Source:
https://scmp.com/news/hong-kong/law-and-crime/article/3030178/founder-and-manager-china-metal-recycling-accused
Hong Kong/ Law and Crime

Founder and manager of China Metal Recycling accused of making bogus transactions worth more than HK$4.2 billion to get listed on Hong Kong stock exchange

  • If stock exchange knew that the company’s financial data were false, it would not have allowed listing, says prosecutor Newman Wong
  • But company co-founder Lai Wun-yin and administration manager Choy Ling-ling deny allegation and plead not guilty to conspiracy to defraud
Officials of China Metal Recycling (Holdings) Limited at the company’s listing ceremony at the Hong Kong stock exchange in 2009. Photo: SCMP

Hong Kong prosecutors on Tuesday accused China Metal Recycling’s founders and administration manager of making bogus transactions worth more than HK$4.2 billion (US$538 million) to get listed on the city’s stock exchange 10 years ago.

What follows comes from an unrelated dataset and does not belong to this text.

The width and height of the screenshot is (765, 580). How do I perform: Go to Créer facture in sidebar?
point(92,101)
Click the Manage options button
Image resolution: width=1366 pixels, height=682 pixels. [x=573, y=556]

But the company’s co-founder Lai Wun-yin and administration manager Choy Ling-ling have denied the allegations and pleaded not guilty to one joint count of conspiracy to defraud.

The High Court trial centred on how China Metal Recycling (Holdings), a scrap metal business founded in the Cayman Islands in July 2007, came to be listed on the main board of the Hong Kong stock exchange two years later.

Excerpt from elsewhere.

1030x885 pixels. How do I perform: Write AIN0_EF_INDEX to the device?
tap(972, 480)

Prosecutor Newman Wong Hing-wai said the stock exchange expected full and frank disclosures to perform its public duty to vet applications, but the defendants lied and conspired with Lai’s husband and company co-founder Chun Chi-wai and others to orchestrate a scheme to get listed by dishonest means.

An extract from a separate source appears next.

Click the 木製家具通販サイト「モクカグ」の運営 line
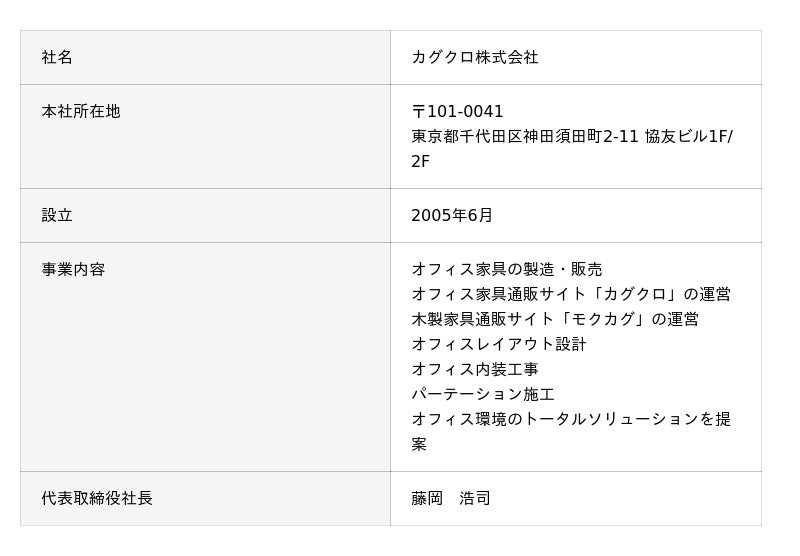Viewport: 800px width, 556px height. coord(555,320)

China Metal Recycling (Holding) Limited was delisted from Hong Kong stock exchange in 2016. Photo: Bloomberg
China Metal Recycling (Holding) Limited was delisted from Hong Kong stock exchange in 2016. Photo: Bloomberg

The scheme allegedly spanned from June 2, 2008, to June 22, 2009, when the participants grossly overstated material financial results and information through bogus transactions in wholly owned subsidiaries. This was done with the intent to induce the stock exchange to accept them as true and accurate and approve the listing application.

According to prosecutors, these transactions involved round robin fund flows worth more than HK$4.2 billion, accumulated in the three years before the company went public on June 22, 2009.

Wong said that the money paid by China Metal Recycling’s subsidiary, Central Steel (Macao Commercial Offshore), to suppliers found their way to customers, who then used the same funds to pay back the subsidiary.

Lai, being one of Central Steel’s two company signatories, was said to have instructed more than 10 per cent of these loop transactions.

“If the stock exchange had known the financial information, in particular the profits, were false, it would not have approved China Metal Recycling’s application,” Wong said, as he opened the case to a nine-member jury.

China Metal Recycling issued 345 million shares at HK$5.18 each when it went public in June 2009, raising a total of more than HK$1.78 billion.

But its trading was suspended in January 2013 and the company was taken off the board in February 2016, after the Securities and Futures Commission successfully petitioned for its winding up in February 2015.

The trial continues before Mr Justice Alex Lee Wan-tang.